The Stone Gods
- First edition
- Author: Jeanette Winterson
- Publisher: Hamish Hamilton
- Publication date: 2007
- Pages: 224
- ISBN: 0-241-14395-0

= The Stone Gods (novel) =

2007 novel by Jeanette Winterson

The Stone Gods is a novel written by Jeanette Winterson. Published in the year 2007, the novel is a post-apocalyptic, postmodern, dystopian love story, with themes of corporate government control, the harshness of war, artificial intelligence, and technology. The novel is self-referential as characters make inter-textual references, while certain characters’ story arcs repeat.
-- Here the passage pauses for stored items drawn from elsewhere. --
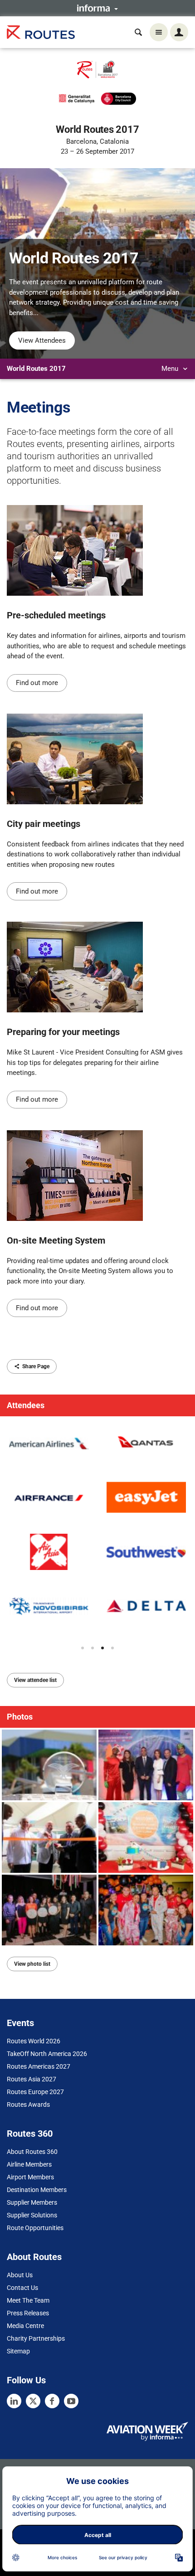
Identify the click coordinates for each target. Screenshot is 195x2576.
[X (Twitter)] (33, 2401)
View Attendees (42, 340)
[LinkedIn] (14, 2401)
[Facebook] (52, 2401)
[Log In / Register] (179, 32)
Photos (20, 1716)
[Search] (138, 32)
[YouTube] (71, 2401)
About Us (20, 2275)
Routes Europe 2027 (35, 2091)
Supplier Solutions (32, 2215)
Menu (170, 369)
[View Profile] (49, 1443)
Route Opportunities (35, 2227)
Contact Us (22, 2287)
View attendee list (35, 1680)
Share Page (35, 1366)
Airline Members (29, 2164)
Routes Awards (28, 2104)
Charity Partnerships (36, 2338)
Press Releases (28, 2313)
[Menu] (159, 32)
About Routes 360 (32, 2151)
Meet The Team (28, 2300)
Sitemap (18, 2351)
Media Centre (25, 2325)
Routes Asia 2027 (31, 2079)
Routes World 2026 (33, 2041)
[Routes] (41, 32)
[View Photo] (49, 1765)
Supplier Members (32, 2202)
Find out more (37, 683)
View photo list (32, 1964)
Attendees (25, 1405)
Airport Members (30, 2177)
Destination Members (37, 2189)
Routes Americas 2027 (38, 2066)
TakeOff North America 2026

The novel aims to warn against history's tendency to repeat itself, as well as humanity's inability to learn from past mistakes.

==A novel in four parts==
- "Planet Blue" – Set in a futuristic past where humanity's destruction of its homeworld, Orbus, seems to be inevitable, they discover and terraform another viable planet.
- "Easter Island" – Set in the 18th century, when Easter Island's inhabitants destroyed many of the moai statues, and the last tree, on their island.
- "Post-3War" – Set in "Tech City" after World War III, with Billie educating Spike, a Robo sapiens.
- "Wreck City" – Once again set in the "Tech City", now a derelict, trash-ridden city where those abandoned by the corporate-controlled society struggle to survive.

== Reception ==
Ursula Le Guin, while criticizing exposition and sentimentality, thought the novel a worthwhile and cautionary tale. Andrew Milner, a literary critic and author of Science Fiction and Climate Change, notes that this book is an early example of 'doomer' climate fiction.